2008年12月31日(水) |
平気で生きていきます |
一年が終わろうとしている。 去年のわたしと今年のわたし、そして来年のわたしは違うんだろうか。 先ほどまでNHKの教育テレビを流していた。 今年亡くなった著名な方々の足跡を辿る番組だった。 その中の永平寺の宮崎禅師のひとことが心に残った。 -悟りとは死んでもいいという気持ちになることだと思っていたがそれは違った。 悟りとは平気で生きていくことだった-- 来年はこの言葉を時々思い出して考えてみようと思う。 聞いたとたんああ、わかるような気がするなと思ったが、きっとわかっちゃいない。 全然、わかっちゃないのだと思う。 わかっちゃないまま平気で来年も生きていく。 それにしても暮れの感じが年々気迫になっていく。 そんな周囲の空気ばかりも読んではいられない。 自分でけじめをつけなくては。 さてと、そばを茹でようっと… みなさま よいお年を…
いつの頃からかお正月というものがわたしにとっってあまり意味のないものとなっていた。太陽の生まれ変わる冬至がひとつのマイルストーンとなった。 それは何ら宗教のようなものとは関わりなく、どこかわたしの芯の部分から感じるもので、だからもう新しい一年を過ごしている気分なのだ。 そう思うと、心なしか毎朝の太陽の光は力強く、エナジーに満ちている。 空気は研ぎ澄まされたように冷たく澄んでいる。 陽射しを浴びながら狩りに出かける猛禽類のように昂ぶりそうに生る気持ちを抑えている。静かに安定させること 昂ぶらないこと… シンプルに明確に… そんなことを呟きながら、新しい太陽を仰いでいる。
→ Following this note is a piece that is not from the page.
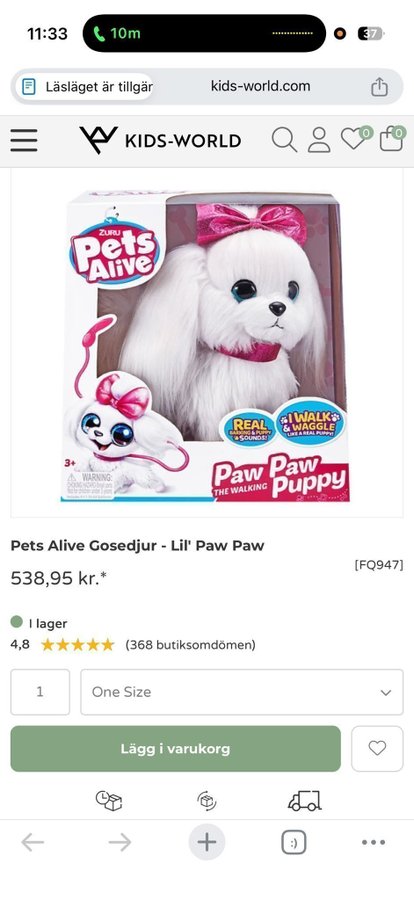This screenshot has height=900, width=414.
Task: Click the quantity input field
Action: click(x=40, y=692)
言葉はその人そのものだ。 毎朝挨拶を交わす人々。 わたしは彼らの顔を知らない。 触れたこともなく 名前すら知らない。 おはようございます 寒いですね 富士山が真っ白よ お疲れ様でした よいお歳を 様々な場所で それぞれの方向から聞こえてくるそれは もはや「音」や「声」ではなく「言葉」でもない、それはその人そのものなのだ。 わたしとほんの瞬間関わろうとしてくれる「心が入り、時を分かち合う。 聞こえてくるそれはその人そのものだ。 言葉はその人そのものだ。 言葉はわたしそのものだ。 多くの人が鼻白むかもしれない「愛」という言葉について考える。 ニヒルな気分の時には果たして自分に 「愛」というものがあることすら信じられないことがある。 そんな時に思い出すのは 「愛とは反応することだ」という言葉。 思い出して、とりあえず反応してみる。 夫のひとりごとに 同僚のため息に 友人の世迷い言に 反応して応えているうちに かたくなに閉じこもっていた空虚な部屋の扉が開かれて 心の底に滾々と何かが湧いてくるのが感じられる。 愛とは応えること。 応える為に言葉を使う。 言葉はわたしそのものだから わたしは愛そのものなんだ。 何者でもない愛そのものだ。 きっと本当はそうなのだ。 わたしは本当のわたしに還りたい。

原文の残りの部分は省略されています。